Because we tend to focus on problems, problems tend to take on outsize significance. I’m frustrated that I’m not going to bed early enough, frustrated that I’m not getting enough sleep. Yes, that’s a problem. Yes, let’s work together to change it. At the same time, let’s recognize that while that there are also lots of other things that you are doing that are working, and that simply need to be maintained. Eating well, exercising regularly, spending time with friends— all those things are on a good track, and do not need to be different— they need to be maintained.

If things are going well, if we are in a happy, content place, perhaps it would be more helpful (and honest) to shift our attention. To turn our gaze from what the small, marginal things are that require change and to focus instead on what we need to do to simply maintain what we have. Maybe we don’t need to focus on better health, we need instead to focusing on maintaining the good health we already have. Maybe we don’t need more friends, we need to maintain the deep, enduring friendships we already possess.

Look around, and this phenomenon becomes abundantly clear in ways large and small— my favorite example is our physical infrastructure.
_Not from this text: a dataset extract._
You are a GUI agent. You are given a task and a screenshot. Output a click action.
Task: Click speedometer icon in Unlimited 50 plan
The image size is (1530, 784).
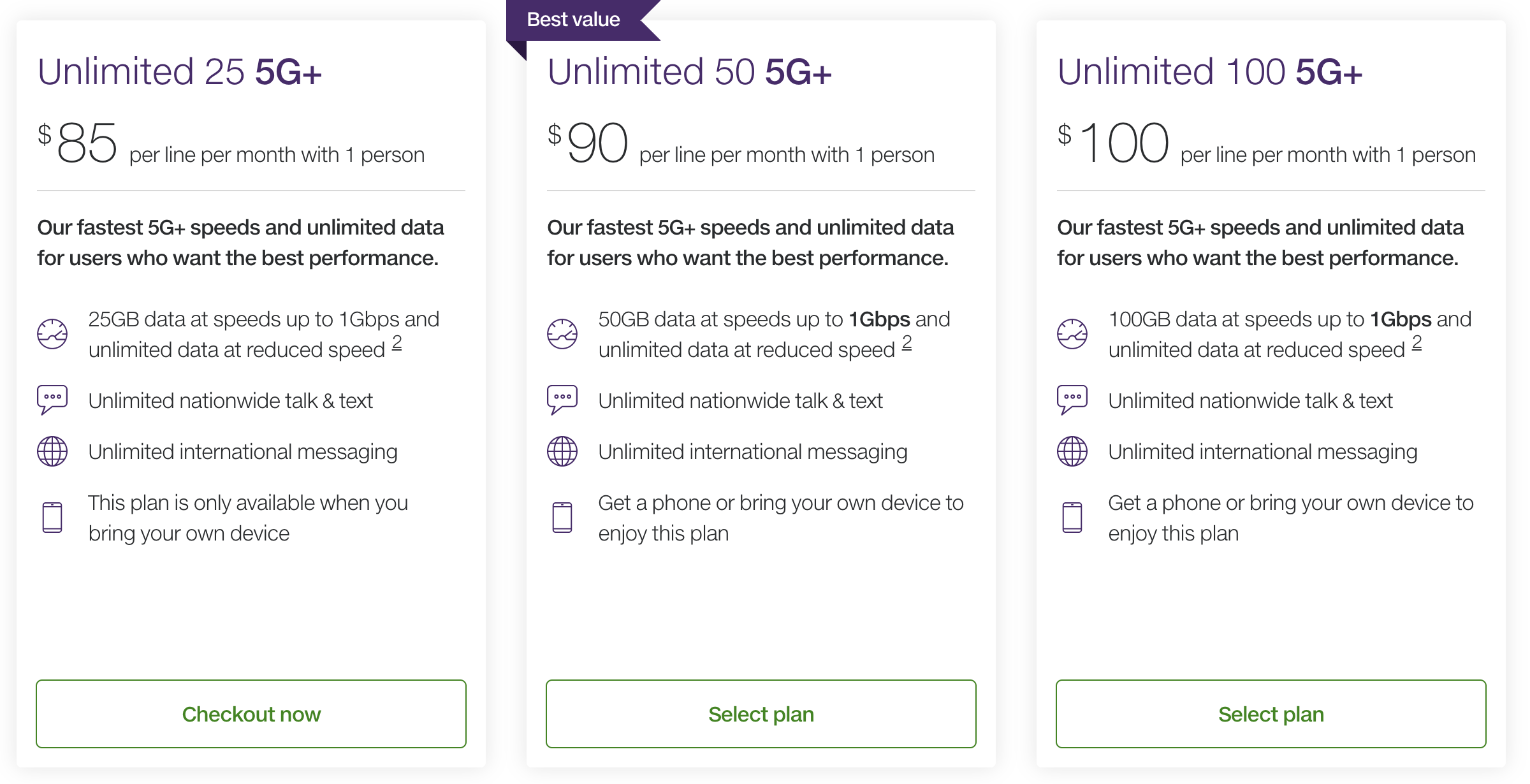562,334
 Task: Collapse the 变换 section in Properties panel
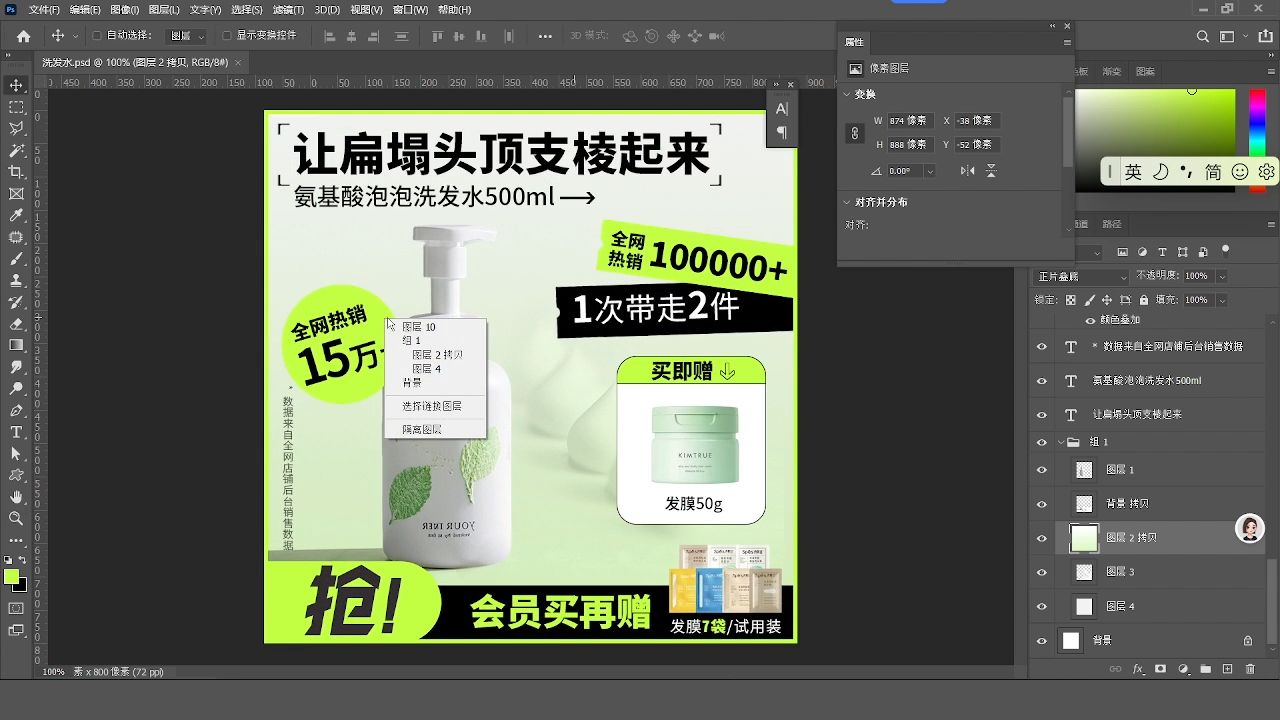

People (especially politicians) are excited to build new things, to start new projects. Maintaining what we have is given relatively short shrift. We thing a lot about how much it will cost to build something, but not nearly as much about how much it will cost to maintain it in good working order. Don’t believe me? How well paved is the road you drove on today? How well maintained?

If you are lucky enough to be happy with how things are in your life, perhaps it makes sense to shift your focus onto the hard work of maintenance. Acknowledge, at the same time, that doing this requires effort, and is no small feat.